As a young woman, Cynthia Davis studied at the Genesee Wesleyan Seminary in Lima, N.Y, and after graduation she taught in one of Hamilton’s Methodist Sunday schools. The school superintendent there was Daniel, a prominent barrister, whom she married in 1864. Although they shared many interests, including temperance and public life – Daniel was a councilor (1869-1870) and mayor (1871-72) of Hamilton, and then an MP (1872-1875) – their marriage was not a happy one.
In September 1883 Daniel fled town due to his large business losses, estimated in the neighbourhood of $100,000. The papers reported that a lot of people suffered the loss of all their savings. It was guessed that he lost the money speculating in grain in Chicago. He took his son and fled to Evanton, Illinois, just outside Chicago, where he was found and arrested.

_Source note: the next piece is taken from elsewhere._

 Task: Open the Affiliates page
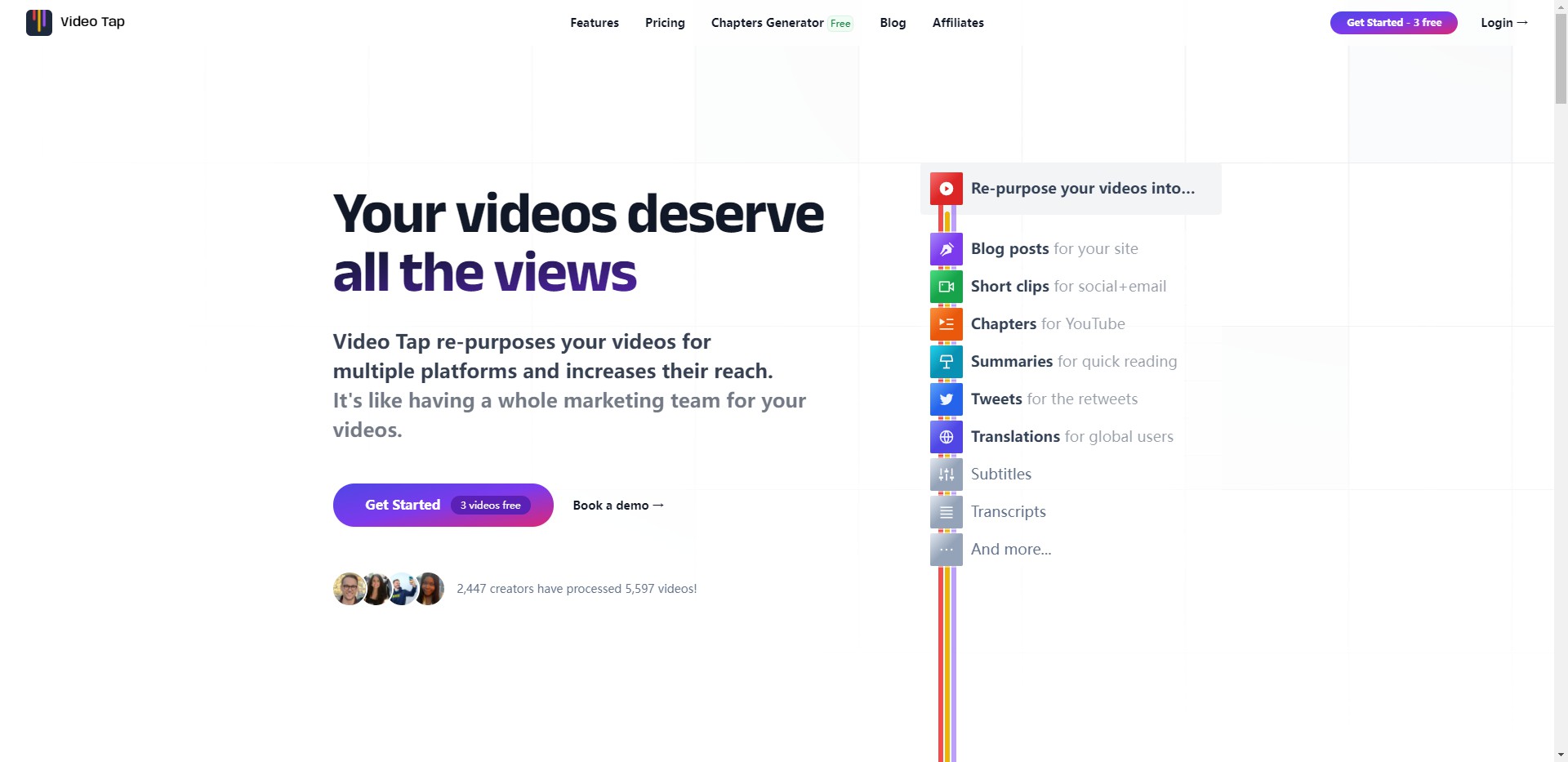point(958,22)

By 1885, Cynthia had moved to Ottawa and seems to have been renting out rooms in her residence. One of her lodgers was George E. Foster, a temperance advocate and a Conservative MP. A relationship soon started between the two, but in a society where divorce was a scandalous event, Cynthia faced some hard choices. She went to Chicago, where a brother lived, and obtained a divorce from Daniel in 1889, following it up with her marriage to George E. Foster in the same year. Her friends and acquaintances shunned her, and until 1893 she did not reenter “polite” society.

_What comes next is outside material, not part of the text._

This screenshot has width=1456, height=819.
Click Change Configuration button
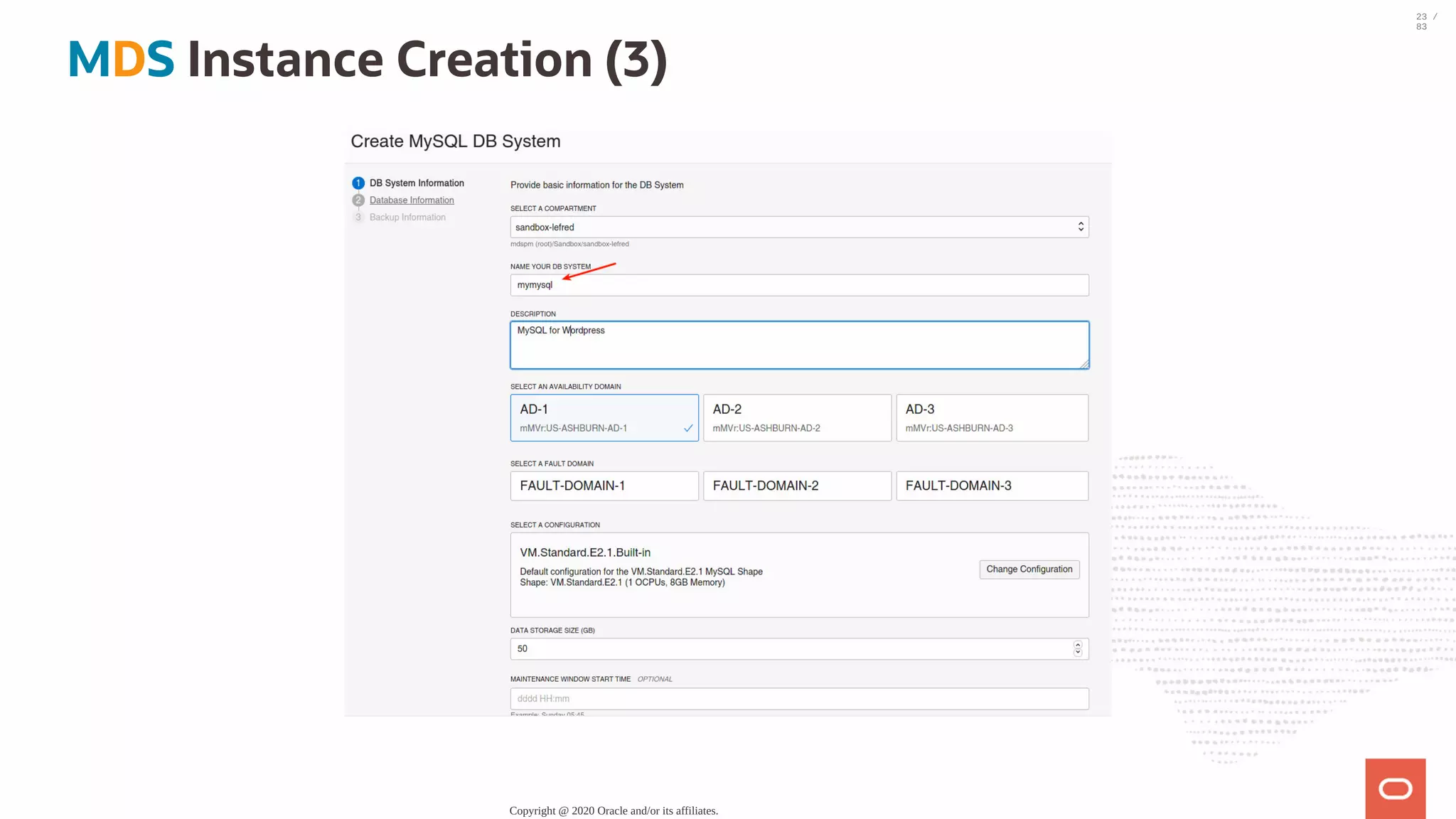pos(1029,569)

All of this excitement does not seem to have had much impact on Arthur, who graduated with a Bachelor of Arts degree from Toronto University in 1895. This was another tumultuous year for Arthur – the University of Toronto had its first student strike in 1895, and Arthur was considered one of the leaders of the students. The main leader, James Tucker, was expelled, but Arthur survived this as well.
Following graduation, he seems to have taken up the profession of law, and became a barrister. He practiced law in Ottawa for several years, afterward becoming manager of the Western branch of a trust company, and lived in Regina, Saskatchewan. Sometime between his graduation and 1907, he married Ethel May Stoddart, a nursing graduate from Columbia University, N.Y. He probably met her thanks to his mother, Cynthia, who was the first president of the Ottawa district board of management of the Victoria Order of Nurses.
In the summer of 1907, he resigned his position as manager and went to live in Windermere, British Columbia. Arthur loved outdoor pursuits (especially hunting) and Maude’s brother Edgar owned and managed the Windermere Hotel. (Her other brother James had died in 1908.)
It’s no wonder he decided to move, see below for a picture of his house in Windermere:
|A.M. Chisholm’s house in Windermere, British Columbia, Canada
Having found a market in the Popular Magazine, he decided to become a full time author, and Windermere furnished the raw material he needed. It is set in a valley between the Rockies and the Selkirks, and there is an abundance of big game, with “Indians, cayuses, pack trains, prospectors, and infernal liars — all the ‘props,’ in fact, usually found in the Western Story, which as a rule seems to be written by confirmed Easterners. Scenery is there to burn, to look at, or to climb, as you please.” This is where he got the characters, the settings and plots for his stories, which were mainly westerns and north-westerns.
|A.M. Chisholm out hunting with his dog
While working as an author, he also became the president of the Lake Windermere District Rod & Gun Club in 1924, a position he held for the next 21 years. He was also a local magistrate and coroner, and held a position as a government agent as well. Between 1907 and 1929, more than a hundred of his stories appeared in the Popular Magazine, at an average of nearly five stories a year.
He also had contributions published in the Metropolitan, the Smart Set, the Red Book, the Blue Book, and other publications. He had a preference for the outdoor story, with action, and if possible, a tragedy or the hint of one behind it, and much of his the material for his logging stories was drawn from his acquaintance with the lumbermen of the Ottawa river and its tributaries.
Having other jobs probably cushioned him when his primary market, the Popular Magazine, stopped publication in October 1931. And that’s all I could find out about him till his death on January 24, 1960. He had outlived his wife, and I did not find any record of children.